THERE WAS a quiet tension in the air at Celine this season. At the stately Institut de France during Paris Fashion Week, Michael Rider delivered a collection that seemed to tighten the screws on his vision for the house.
Rider’s Celine has always been about clothes that live in our world rather than on a pedestal. However, for Autumn/ Winter 2026, those clothes developed a sharper outline. Coats were cut closer to the body, skirts were shortened, and layers of black were stacked up with deliberate restraint. Familiar classics appeared everywhere: tailored jackets, sober trousers, collegiate knits.
There was an obvious push-and-pull of polish against imperfection. Overall, bourgeois wardrobe: yes, but one that had picked up a certain bite. If Rider’s earliest outings leaned into a Franco-American preppy ease, this season introduced a more metropolitan mood: brisk, intellectual and faintly rebellious.

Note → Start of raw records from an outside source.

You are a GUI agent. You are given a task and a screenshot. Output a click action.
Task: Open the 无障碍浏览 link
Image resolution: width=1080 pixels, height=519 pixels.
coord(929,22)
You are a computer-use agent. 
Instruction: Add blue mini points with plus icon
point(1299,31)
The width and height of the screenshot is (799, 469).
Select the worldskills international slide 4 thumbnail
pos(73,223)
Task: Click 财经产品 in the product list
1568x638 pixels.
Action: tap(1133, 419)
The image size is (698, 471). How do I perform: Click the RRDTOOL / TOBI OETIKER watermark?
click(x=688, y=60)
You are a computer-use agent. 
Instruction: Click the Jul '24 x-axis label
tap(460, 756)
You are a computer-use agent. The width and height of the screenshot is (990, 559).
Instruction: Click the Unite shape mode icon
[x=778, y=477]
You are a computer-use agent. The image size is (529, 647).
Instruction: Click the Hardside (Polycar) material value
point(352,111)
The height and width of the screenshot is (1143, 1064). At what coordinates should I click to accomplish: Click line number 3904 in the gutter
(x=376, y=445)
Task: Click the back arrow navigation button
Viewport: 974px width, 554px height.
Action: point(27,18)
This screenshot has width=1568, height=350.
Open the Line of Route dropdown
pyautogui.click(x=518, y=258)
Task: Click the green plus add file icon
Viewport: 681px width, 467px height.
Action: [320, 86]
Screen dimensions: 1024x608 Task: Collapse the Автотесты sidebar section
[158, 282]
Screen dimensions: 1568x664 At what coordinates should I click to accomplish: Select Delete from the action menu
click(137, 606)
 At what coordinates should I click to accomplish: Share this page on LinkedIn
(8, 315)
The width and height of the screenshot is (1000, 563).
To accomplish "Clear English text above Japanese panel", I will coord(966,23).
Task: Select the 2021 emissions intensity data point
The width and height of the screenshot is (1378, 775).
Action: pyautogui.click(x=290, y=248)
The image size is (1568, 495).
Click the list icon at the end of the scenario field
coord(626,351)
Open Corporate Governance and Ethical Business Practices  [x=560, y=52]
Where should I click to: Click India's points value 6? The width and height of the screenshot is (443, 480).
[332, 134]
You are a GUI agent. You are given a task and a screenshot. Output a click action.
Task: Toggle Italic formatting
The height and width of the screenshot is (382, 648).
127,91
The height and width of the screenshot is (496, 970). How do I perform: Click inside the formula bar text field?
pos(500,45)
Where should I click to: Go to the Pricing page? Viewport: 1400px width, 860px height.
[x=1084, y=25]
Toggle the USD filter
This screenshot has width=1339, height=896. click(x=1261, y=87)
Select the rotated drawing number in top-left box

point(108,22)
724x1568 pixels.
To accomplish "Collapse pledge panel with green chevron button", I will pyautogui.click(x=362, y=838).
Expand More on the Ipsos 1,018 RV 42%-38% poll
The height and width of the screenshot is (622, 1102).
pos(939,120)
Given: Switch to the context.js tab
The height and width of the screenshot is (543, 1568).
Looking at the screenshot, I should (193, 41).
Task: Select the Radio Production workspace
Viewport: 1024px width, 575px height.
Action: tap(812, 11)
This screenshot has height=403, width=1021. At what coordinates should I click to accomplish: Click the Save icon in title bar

In the broader context of Paris this week, where many designers explored heightened drama or couture theatrics, Rider’s approach felt almost radical in its composure – he embraced the norm found on the streets. The clothes suggested character rather than costume. You could imagine his customer cycling across the Left Bank, or a gallery director hurrying between openings. He designs for people with lives, schedules, and places to be.
The lineage of the house was present but reframed. The rational minimalism associated with Phoebe Philo hovered in the discipline of tailoring, while the ghost of Hedi Slimane flickered in moments of attitude. Rider, however, appears less interested in echoing either of his predecessors than in quietly recalibrating the Celine buyer altogether.
The result was a fashion that felt grown-up yet modern: thoughtful, controlled, and increasingly assured. If this is the new bourgeoisie, then its time to trade politeness for precision.